The trouble with transaction.atomic

Django's transaction.atomic context manager is an important tool for maintaining data integrity. But its guarantees are frequently misunderstood.

Blog post
19 Nov 2020
 django

Something about Django has bothered me for some time. It’s the context manager at the heart of its API for handling database transactions: django.db.transaction.atomic. It offers a neat design to help us write robust code, but also plenty of opportunity to write programs that are not as robust as they appear. Before we look into why, here’s a refresher on transaction.atomic.

What transaction.atomic does

By default, each Django ORM query is automatically committed to the database. Sometimes, however, we need to group multiple operations, so that they happen either altogether, or not at all. The property of queries grouped indivisibly like this is known as atomicity: the ‘A’ in the well known acronym ACID.

Take this example from a fictional banking application, in which a transfer between two accounts requires the creation of two different rows in a table.

from django.db import transaction


def transfer(source: Account, destination: Account, amount: int) -> None:
    with transaction.atomic():
        BalanceLine.objects.create(
            account=source,
            amount=-amount,
        )
        BalanceLine.objects.create(
            account=destination,
            amount=amount,
        )

Because we’ve wrapped the queries in transaction.atomic, we know that whatever happens, the two balance lines will either both make it into the database together, or not at all. This is a very good thing, because if only the first balance line was written, the books wouldn’t balance.

How does it work? Under the hood, Django begins a database transaction when transaction.atomic is entered, and does not commit it until the context exits without an exception being raised. If, for some reason, the second ORM operation does raise an exception, the database will roll back the transaction. Corrupt data is avoided. We call this operation ‘atomic’ because, like an atom, it’s indivisible. (For the sake of the metaphor, let’s ignore particle accelerators, shall we?)

Nested atomic blocks

transaction.atomic also supports nesting:

with transaction.atomic():
    ...
    ...
    with transaction.atomic():
        ...
        with transaction.atomic():
            ...
            ...
    with transaction.atomic():
        ...
    ...

The details of how this works are a little harder to wrap one’s head around. In many database engines, such as PostgreSQL, there’s no such thing as a nested transaction. So instead Django implements this using a single outer transaction, and then a series of database savepoints:

with transaction.atomic():  # Begin transaction
    ...
    ...
    with transaction.atomic():  # Savepoint 1
        ...
        with transaction.atomic():  # Savepoint 2
            ...
            ...
    with transaction.atomic():  # Savepoint 3
        ...
    ...
... # Transaction will now be committed.

All the inner atomic blocks behave slightly differently to the outer one: in the event of an exception, rather than rolling back the whole transaction, it rolls back to the savepoint set when it entered the context manager.

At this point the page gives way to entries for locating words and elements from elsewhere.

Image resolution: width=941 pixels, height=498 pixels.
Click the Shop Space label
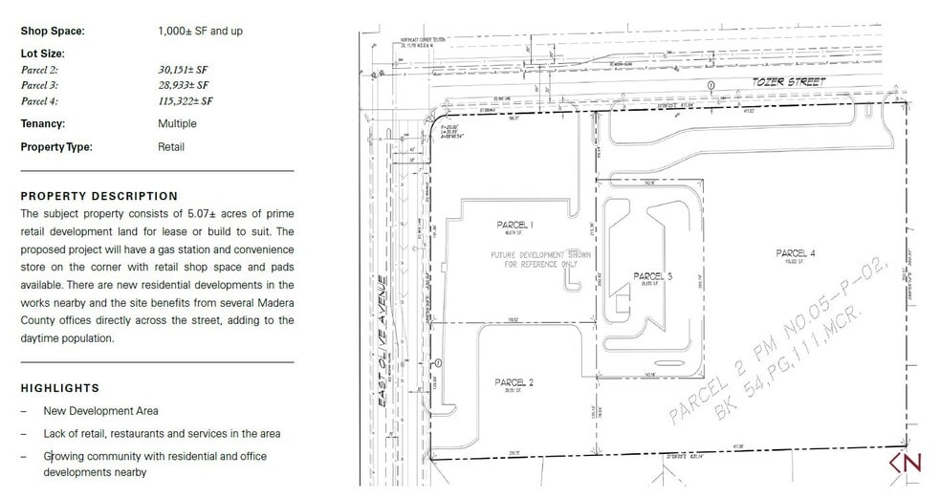pos(53,31)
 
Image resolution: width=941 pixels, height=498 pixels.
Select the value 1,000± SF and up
pos(200,31)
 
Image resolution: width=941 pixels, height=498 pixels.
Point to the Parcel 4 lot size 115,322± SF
pos(186,100)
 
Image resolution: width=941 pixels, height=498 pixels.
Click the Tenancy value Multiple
pos(177,123)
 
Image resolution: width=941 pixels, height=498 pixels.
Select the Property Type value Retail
pos(171,147)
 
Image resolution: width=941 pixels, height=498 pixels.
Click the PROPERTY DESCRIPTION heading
pos(98,196)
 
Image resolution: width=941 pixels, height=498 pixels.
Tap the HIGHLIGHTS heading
pos(59,388)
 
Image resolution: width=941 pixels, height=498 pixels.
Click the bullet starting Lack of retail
pos(162,434)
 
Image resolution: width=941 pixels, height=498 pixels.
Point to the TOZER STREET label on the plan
pos(788,82)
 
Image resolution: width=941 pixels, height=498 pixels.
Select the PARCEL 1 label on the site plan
pos(514,225)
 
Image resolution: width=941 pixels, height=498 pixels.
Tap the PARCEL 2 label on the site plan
pos(514,382)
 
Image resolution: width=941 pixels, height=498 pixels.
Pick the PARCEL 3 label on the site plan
pos(653,276)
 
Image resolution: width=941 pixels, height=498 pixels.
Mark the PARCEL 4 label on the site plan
pos(796,252)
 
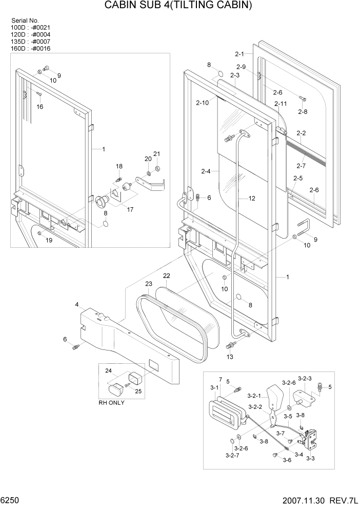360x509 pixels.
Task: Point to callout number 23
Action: click(x=149, y=284)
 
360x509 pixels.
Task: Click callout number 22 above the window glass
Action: click(x=167, y=276)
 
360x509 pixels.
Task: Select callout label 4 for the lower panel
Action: click(x=76, y=304)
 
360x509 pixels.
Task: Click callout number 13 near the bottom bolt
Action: click(x=229, y=357)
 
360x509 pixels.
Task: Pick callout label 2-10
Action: click(x=202, y=103)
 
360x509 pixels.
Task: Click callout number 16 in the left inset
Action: click(x=39, y=106)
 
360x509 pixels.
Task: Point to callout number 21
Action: click(x=157, y=154)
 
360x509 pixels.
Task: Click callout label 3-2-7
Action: click(x=231, y=455)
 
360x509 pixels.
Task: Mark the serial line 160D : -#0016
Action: click(x=30, y=49)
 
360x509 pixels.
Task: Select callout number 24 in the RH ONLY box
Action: click(x=108, y=370)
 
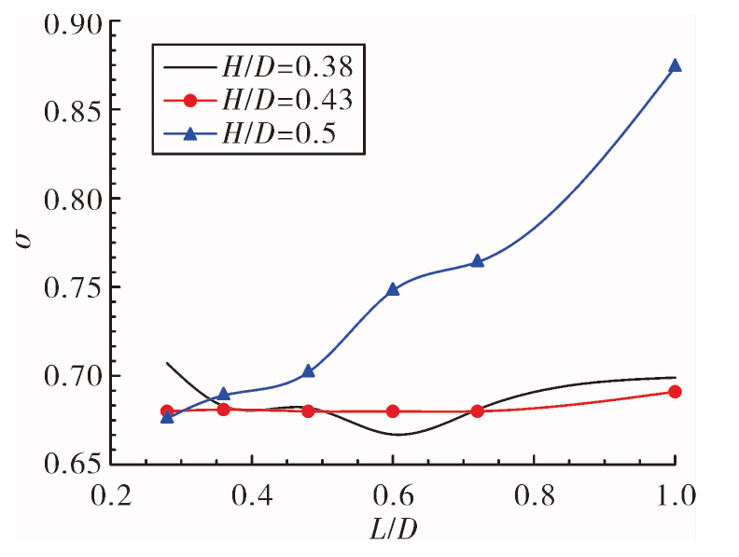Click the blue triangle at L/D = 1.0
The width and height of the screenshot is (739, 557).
(675, 65)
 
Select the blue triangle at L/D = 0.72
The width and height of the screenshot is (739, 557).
(478, 261)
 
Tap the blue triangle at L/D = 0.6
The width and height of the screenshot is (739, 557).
(393, 289)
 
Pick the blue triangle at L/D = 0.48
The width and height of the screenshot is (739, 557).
(308, 371)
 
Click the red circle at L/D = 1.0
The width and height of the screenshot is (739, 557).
(675, 392)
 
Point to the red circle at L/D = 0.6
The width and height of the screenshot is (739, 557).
(393, 411)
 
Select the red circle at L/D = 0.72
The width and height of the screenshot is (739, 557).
(478, 411)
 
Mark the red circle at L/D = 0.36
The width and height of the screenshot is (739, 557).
(223, 410)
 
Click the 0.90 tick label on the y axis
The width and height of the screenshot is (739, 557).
(73, 24)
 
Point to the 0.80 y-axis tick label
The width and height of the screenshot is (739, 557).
(73, 199)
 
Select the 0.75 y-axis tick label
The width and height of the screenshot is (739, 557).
(73, 287)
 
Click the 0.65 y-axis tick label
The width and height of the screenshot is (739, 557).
(73, 465)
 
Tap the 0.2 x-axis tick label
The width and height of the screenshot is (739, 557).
(111, 495)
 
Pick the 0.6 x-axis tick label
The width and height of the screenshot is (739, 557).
(393, 495)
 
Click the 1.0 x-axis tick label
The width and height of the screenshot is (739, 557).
(676, 495)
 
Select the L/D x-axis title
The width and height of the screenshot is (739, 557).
(394, 530)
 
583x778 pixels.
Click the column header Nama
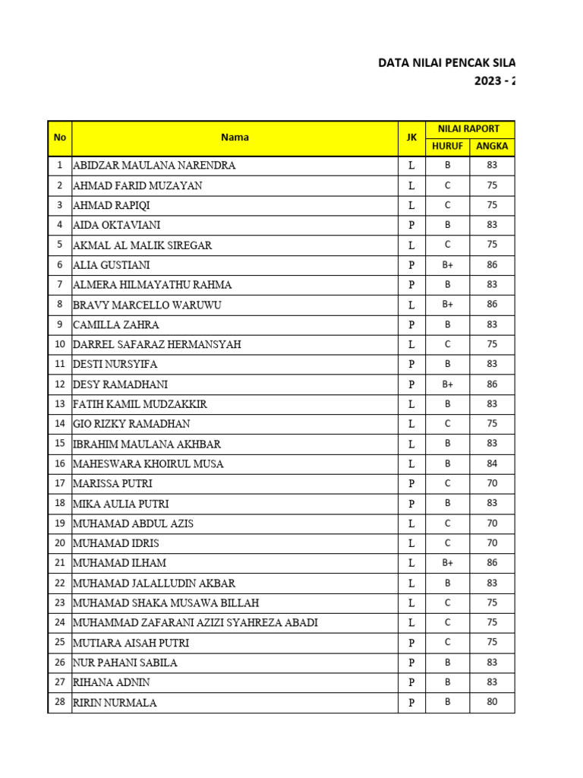(235, 138)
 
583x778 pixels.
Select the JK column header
(411, 138)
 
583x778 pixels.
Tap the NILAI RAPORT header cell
(469, 128)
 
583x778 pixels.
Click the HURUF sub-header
(447, 146)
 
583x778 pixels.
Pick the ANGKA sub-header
(492, 146)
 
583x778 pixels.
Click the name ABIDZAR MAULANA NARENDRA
(154, 166)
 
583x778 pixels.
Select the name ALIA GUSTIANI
(112, 265)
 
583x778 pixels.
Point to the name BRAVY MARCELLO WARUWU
(147, 305)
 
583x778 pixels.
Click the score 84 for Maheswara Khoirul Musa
(492, 463)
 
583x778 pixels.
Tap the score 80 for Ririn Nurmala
(492, 702)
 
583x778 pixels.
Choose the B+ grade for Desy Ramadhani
(447, 384)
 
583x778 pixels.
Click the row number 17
(59, 483)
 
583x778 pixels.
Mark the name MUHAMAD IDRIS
(116, 543)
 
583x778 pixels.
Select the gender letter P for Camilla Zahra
(411, 324)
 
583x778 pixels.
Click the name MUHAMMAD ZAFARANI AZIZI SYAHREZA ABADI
(195, 623)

The crucial thing to realize here is that the transaction is only committed when we exit the outer block. This means that any database operations executed in inner blocks are still subject to rollback.

Atomic may not mean what you think

I’m not criticizing this design: it’s powerful and well thought out. But it does suffer from a serious gotcha.

Let’s look at another example, this time involving a third party API call as well as a database operation. What we’re aiming for is to ensure that our database accurately reflects whether or not the money actually left our real bank account.

import banking_api


def transfer_to_other_bank(account: Account, bank_details: BankDetails, amount: int) -> None:
    with transaction.atomic():
        # Store the movement in our database.
        balance_line = BalanceLine.objects.create(
            account=account,
            amount=-amount,
            bank_details=bank_details,
        )
        # Log the external transfer, generating a unique reference.
        external_transfer = ExternalTransfer.objects.create(
            account=account,
            amount=amount, 
            bank_details=bank_details,
        )
        # Instruct third party API to move money.
        banking_api.make_payment(
            account,
            bank_details,
            amount,
            reference=external_transfer.reference,
        )

At first glance, the transaction.atomic is well placed: if the call to the third party API fails, we roll back the transaction, meaning that our database will only record the rows in the database if the money actually moved.

Or will it?

What happens if the function above is invoked, elsewhere in the application, like this?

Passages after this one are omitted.